Each Transaction Document to which it is a party has been (or upon delivery will
have been) duly executed by the Company and, when delivered in accordance with
the terms hereof and thereof, will constitute the valid and binding obligation
of the Company enforceable against the Company in accordance with its terms,
except: (i) as limited by general equitable principles and applicable
bankruptcy, insolvency, reorganization, moratorium and other laws of general
application affecting enforcement of creditors’ rights generally; (ii) as
limited by laws relating to the availability of specific performance, injunctive
relief or other equitable remedies; and (iii) insofar as indemnification and
contribution provisions may be limited by applicable law.
 
(d)    No Conflicts.  Except as set forth in the Schedule 3.1(d), the execution,
delivery and performance by the Company of the Transaction Documents, the
issuance and sale of the Securities and the consummation by it of the
transactions contemplated hereby and thereby to which it is a party do not and
will not: (i) conflict with or violate any provision of the Company’s or any
Subsidiary’s certificate or articles of incorporation, bylaws or other
organizational or charter documents; (ii) conflict with, or constitute a default
(or an event that with notice or lapse of time or both would become a default)

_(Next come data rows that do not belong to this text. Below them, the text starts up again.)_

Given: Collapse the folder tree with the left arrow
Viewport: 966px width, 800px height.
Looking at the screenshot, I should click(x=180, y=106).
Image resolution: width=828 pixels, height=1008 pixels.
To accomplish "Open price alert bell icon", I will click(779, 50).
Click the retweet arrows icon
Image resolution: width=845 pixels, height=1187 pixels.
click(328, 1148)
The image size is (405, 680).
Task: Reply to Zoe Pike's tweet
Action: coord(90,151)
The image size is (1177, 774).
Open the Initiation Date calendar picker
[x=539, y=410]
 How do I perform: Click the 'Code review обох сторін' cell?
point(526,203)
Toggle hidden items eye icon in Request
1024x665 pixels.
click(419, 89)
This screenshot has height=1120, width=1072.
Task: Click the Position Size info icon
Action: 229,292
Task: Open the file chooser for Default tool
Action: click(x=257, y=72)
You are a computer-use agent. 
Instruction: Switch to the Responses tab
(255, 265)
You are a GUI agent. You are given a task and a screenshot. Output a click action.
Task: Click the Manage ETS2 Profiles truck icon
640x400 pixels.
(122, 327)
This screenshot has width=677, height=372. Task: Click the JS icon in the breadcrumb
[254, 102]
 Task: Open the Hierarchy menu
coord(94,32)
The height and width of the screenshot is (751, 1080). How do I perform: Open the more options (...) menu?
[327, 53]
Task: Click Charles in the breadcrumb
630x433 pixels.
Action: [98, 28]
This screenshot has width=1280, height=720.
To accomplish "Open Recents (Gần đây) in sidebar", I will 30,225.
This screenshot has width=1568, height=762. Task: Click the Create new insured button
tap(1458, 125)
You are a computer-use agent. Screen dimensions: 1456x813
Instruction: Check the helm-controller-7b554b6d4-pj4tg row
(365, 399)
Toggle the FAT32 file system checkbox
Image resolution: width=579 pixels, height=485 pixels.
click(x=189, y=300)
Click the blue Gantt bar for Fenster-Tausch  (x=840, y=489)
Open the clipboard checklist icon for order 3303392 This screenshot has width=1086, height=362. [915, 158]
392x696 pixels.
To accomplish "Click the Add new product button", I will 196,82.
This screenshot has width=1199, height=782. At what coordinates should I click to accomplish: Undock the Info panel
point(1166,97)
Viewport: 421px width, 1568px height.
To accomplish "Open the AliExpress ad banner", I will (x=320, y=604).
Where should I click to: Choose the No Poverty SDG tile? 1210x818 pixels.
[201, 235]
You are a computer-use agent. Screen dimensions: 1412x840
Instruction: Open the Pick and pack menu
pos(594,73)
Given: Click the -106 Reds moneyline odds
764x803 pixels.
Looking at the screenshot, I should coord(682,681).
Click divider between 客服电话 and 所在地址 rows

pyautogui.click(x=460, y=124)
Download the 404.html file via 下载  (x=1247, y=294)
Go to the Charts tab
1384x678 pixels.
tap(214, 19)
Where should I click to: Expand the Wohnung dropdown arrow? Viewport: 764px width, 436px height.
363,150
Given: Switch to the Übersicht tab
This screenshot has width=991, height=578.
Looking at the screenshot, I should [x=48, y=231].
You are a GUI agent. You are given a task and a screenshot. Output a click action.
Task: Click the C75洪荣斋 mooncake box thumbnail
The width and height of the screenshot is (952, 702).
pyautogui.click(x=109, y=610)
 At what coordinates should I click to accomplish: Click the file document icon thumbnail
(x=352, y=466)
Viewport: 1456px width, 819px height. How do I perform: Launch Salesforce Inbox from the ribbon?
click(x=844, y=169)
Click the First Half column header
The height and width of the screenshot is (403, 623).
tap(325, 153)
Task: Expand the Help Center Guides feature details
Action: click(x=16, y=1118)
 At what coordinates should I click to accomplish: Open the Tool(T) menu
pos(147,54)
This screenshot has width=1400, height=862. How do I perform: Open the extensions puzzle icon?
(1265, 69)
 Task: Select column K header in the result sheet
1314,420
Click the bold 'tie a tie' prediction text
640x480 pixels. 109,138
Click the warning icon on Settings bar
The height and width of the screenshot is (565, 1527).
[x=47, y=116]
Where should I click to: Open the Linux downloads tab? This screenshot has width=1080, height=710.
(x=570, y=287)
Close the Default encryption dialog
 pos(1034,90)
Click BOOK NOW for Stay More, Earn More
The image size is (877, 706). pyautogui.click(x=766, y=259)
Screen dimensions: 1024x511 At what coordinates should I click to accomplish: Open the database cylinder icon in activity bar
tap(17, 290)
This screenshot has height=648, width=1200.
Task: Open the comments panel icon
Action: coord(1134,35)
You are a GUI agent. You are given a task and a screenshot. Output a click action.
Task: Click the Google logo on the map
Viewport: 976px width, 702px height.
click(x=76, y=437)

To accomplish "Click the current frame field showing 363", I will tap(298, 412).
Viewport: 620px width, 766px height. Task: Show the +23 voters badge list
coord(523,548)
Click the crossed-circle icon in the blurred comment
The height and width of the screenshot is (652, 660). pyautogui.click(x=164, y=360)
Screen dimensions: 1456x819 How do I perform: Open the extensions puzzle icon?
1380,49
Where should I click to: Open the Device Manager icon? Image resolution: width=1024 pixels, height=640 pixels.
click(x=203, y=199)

under, result in the creation of any Lien upon any of the properties or assets
of the Company or any Subsidiary, or give to others any rights of termination,
amendment, acceleration or cancellation (with or without notice, lapse of time
or both) of, any agreement, credit facility, debt or other instrument
(evidencing a Company or Subsidiary debt or otherwise) or other understanding to
which the Company or any Subsidiary is a party or by which any property or asset
of the Company or any Subsidiary is bound or affected, or (iii) subject to the
Required Approvals, conflict with or result in a violation of any law, rule,
regulation, order, judgment, injunction, decree or other restriction of any
court or governmental authority to which the Company or a Subsidiary is subject
(including federal and state securities laws and regulations), or by which any
property or asset of the Company or a Subsidiary is bound or affected; except in
the case of each of clauses (ii) and (iii), such as could not have or reasonably
be expected to result in a Material Adverse Effect.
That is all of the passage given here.